## Your instructions
The required output is the exact text of the lines from the line containing "Task: Select Ethernet in the service list" through the final line below, inclusive, without pictures.

Items from a data source:
____________________

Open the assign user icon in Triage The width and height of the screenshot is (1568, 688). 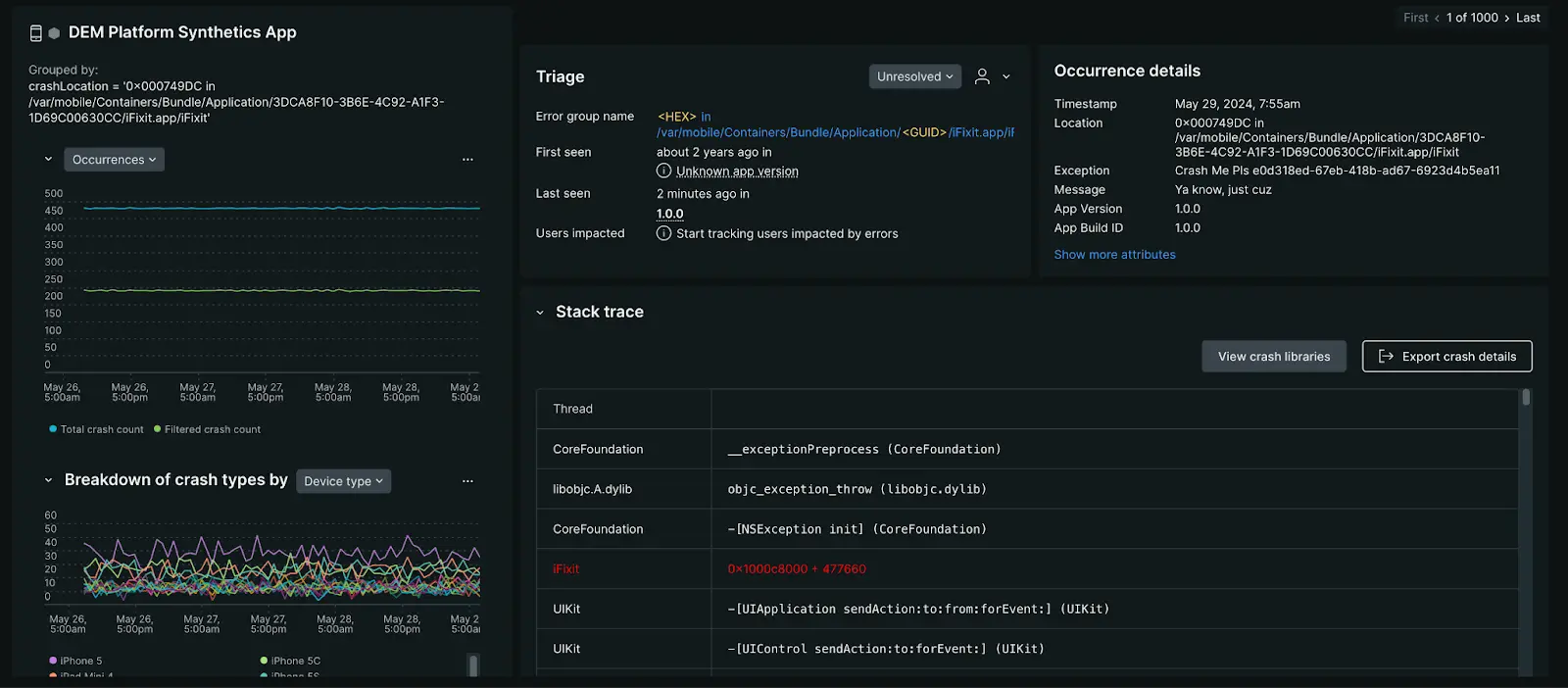tap(982, 76)
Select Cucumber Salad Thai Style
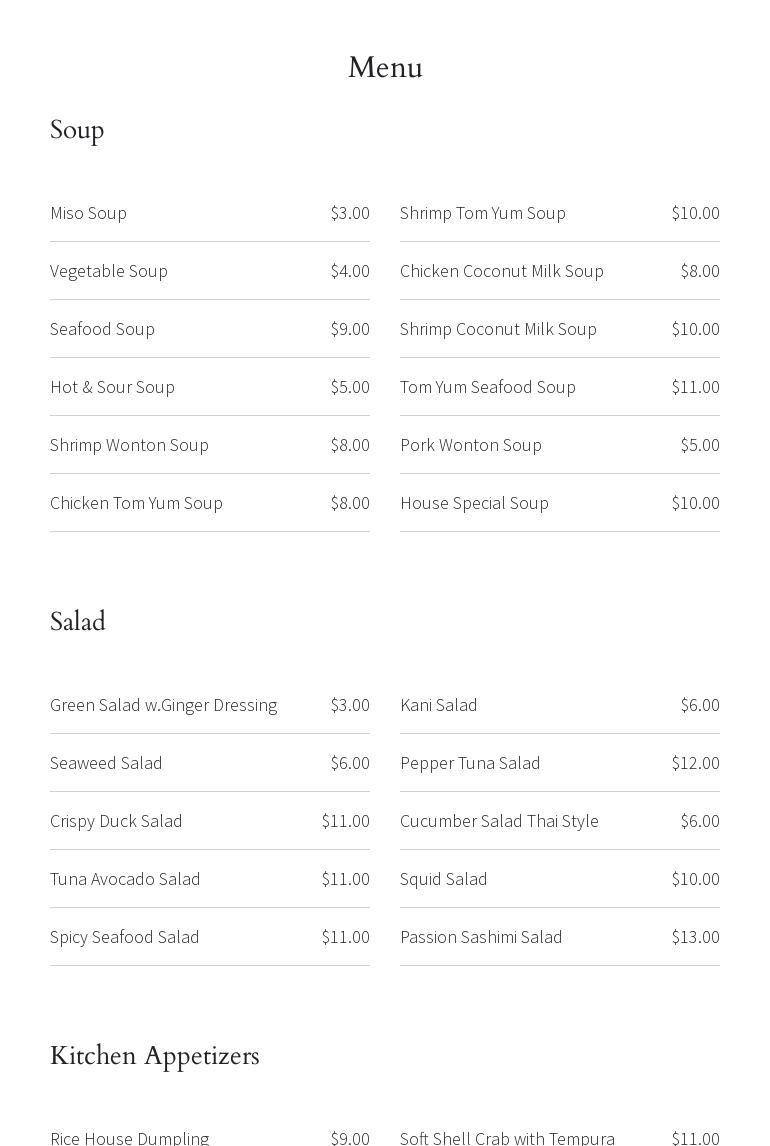The image size is (770, 1146). pos(499,821)
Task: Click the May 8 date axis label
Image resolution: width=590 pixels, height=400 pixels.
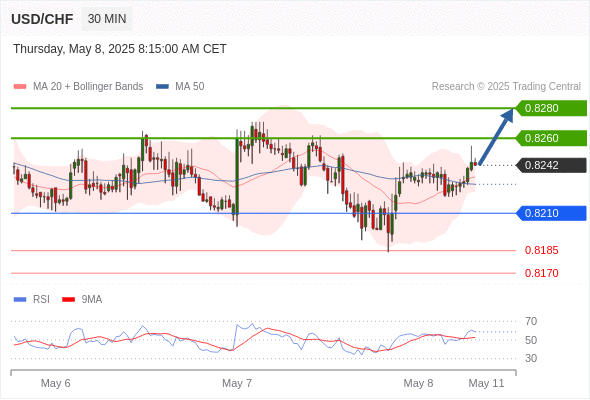Action: point(418,383)
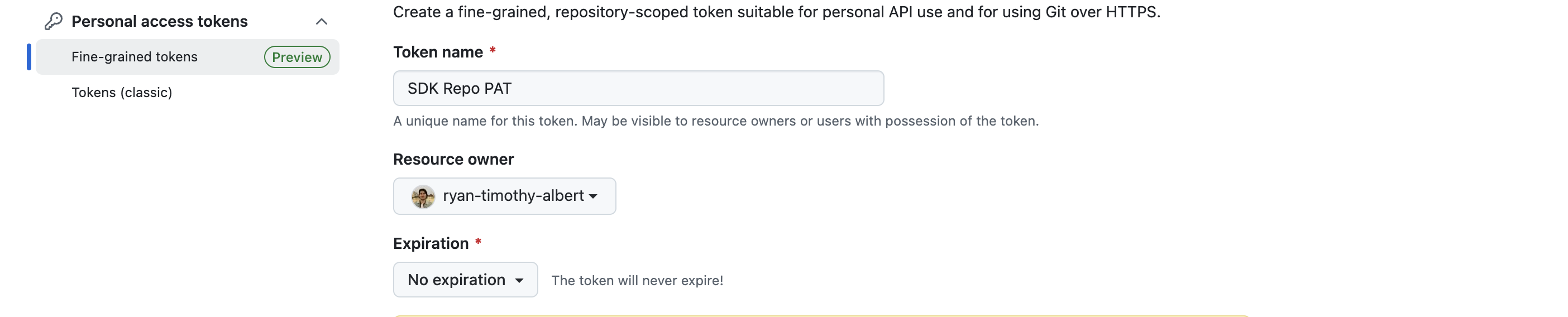The height and width of the screenshot is (317, 1568).
Task: Click the green Preview badge
Action: [297, 57]
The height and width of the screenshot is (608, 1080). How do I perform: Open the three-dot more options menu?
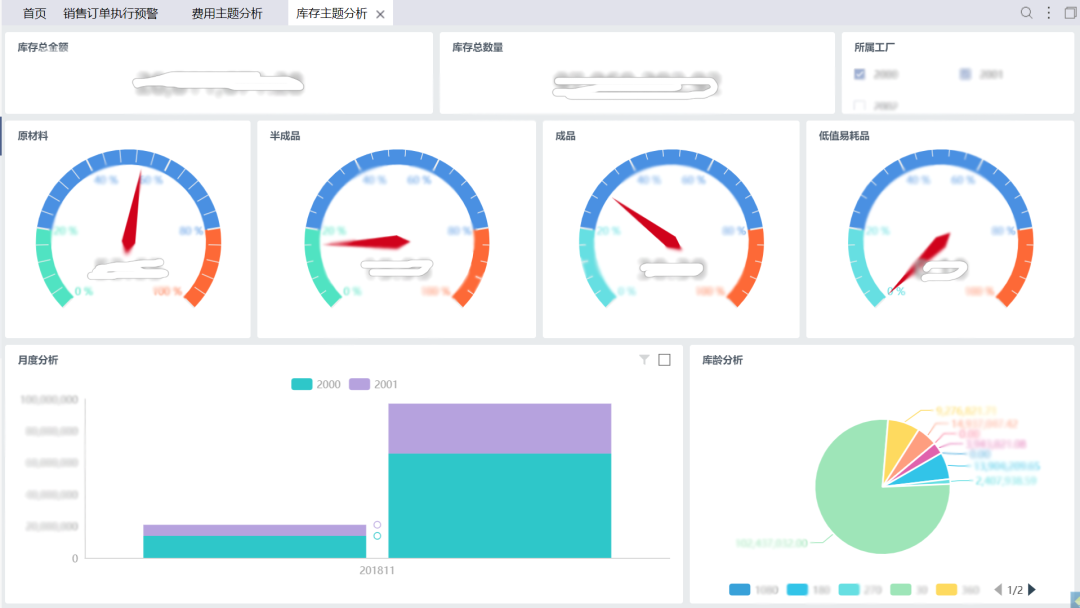[1048, 13]
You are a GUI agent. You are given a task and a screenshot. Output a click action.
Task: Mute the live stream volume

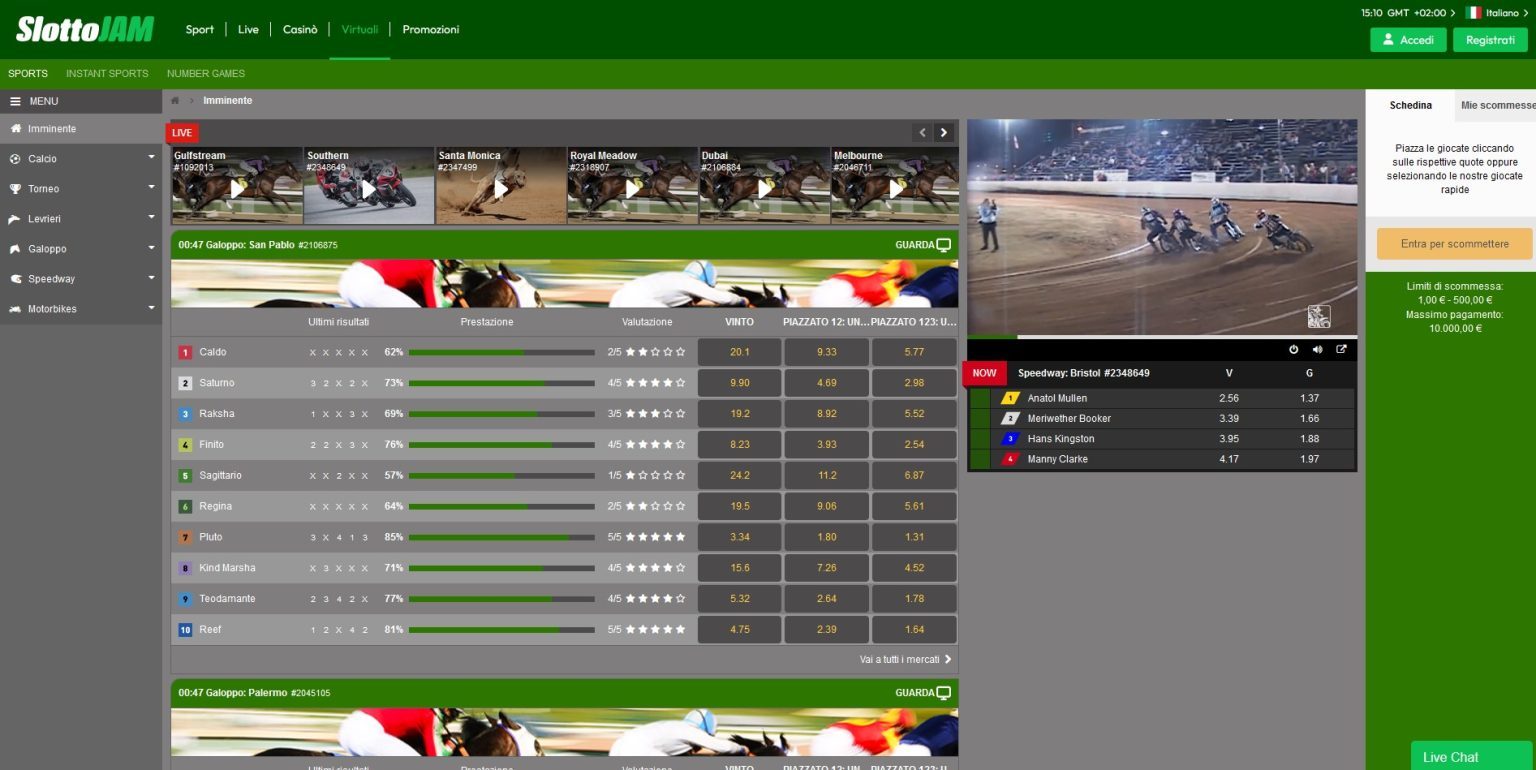coord(1317,349)
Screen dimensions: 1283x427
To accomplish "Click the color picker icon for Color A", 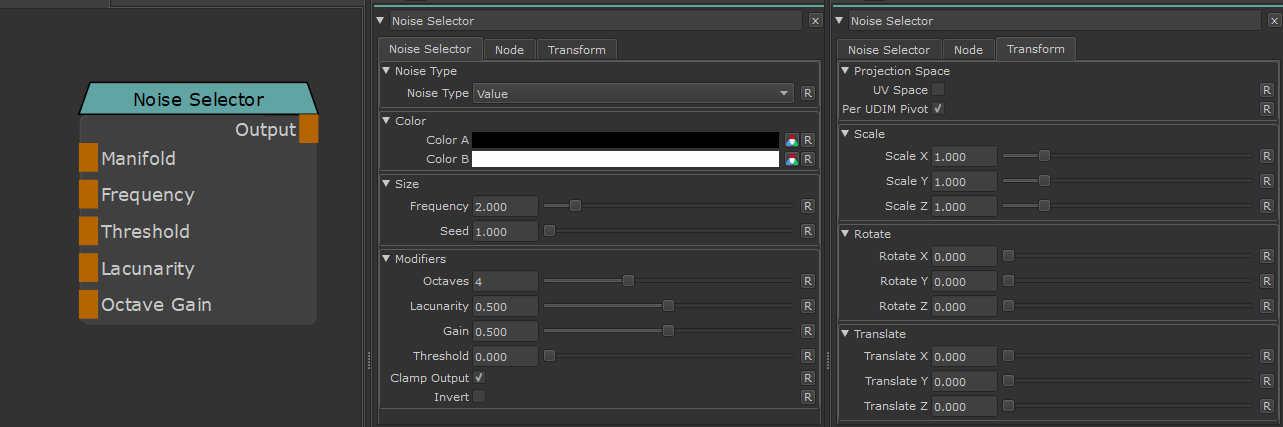I will 791,140.
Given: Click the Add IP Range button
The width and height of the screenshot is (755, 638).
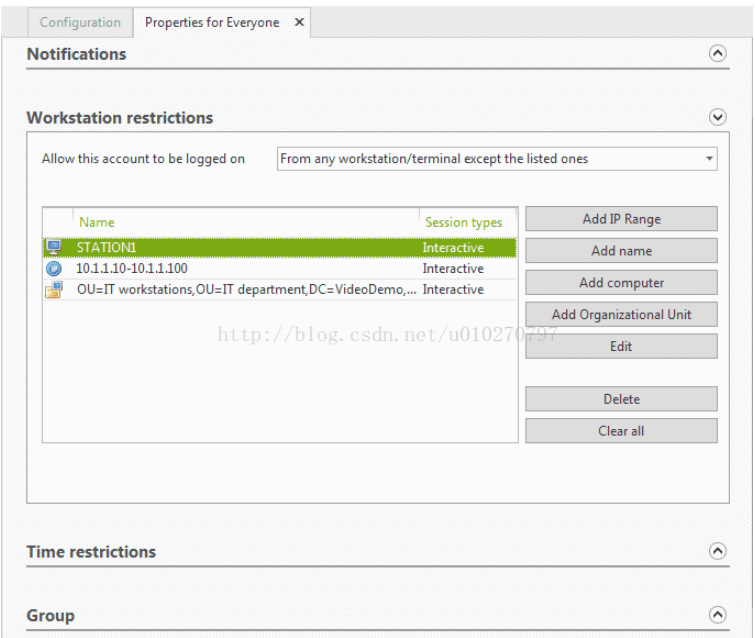Looking at the screenshot, I should [621, 219].
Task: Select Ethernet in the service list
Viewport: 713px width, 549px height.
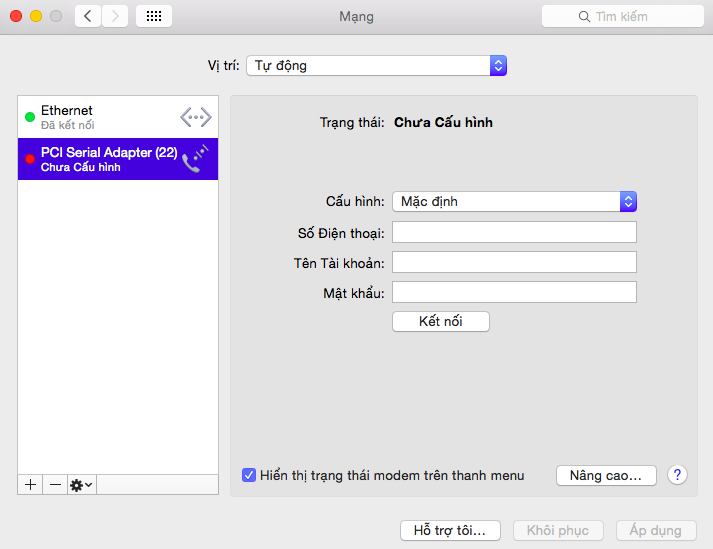Action: [x=100, y=117]

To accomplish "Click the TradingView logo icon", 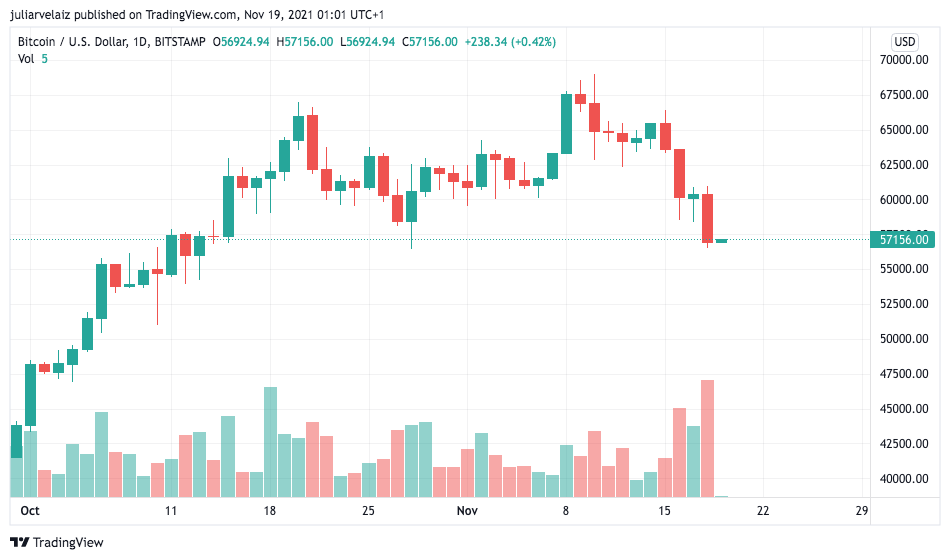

____________________

## Written solution
Task: Select Ethernet in the service list
Viewport: 713px width, 549px height.
Action: [x=100, y=117]

To accomplish "Click the TradingView logo icon", 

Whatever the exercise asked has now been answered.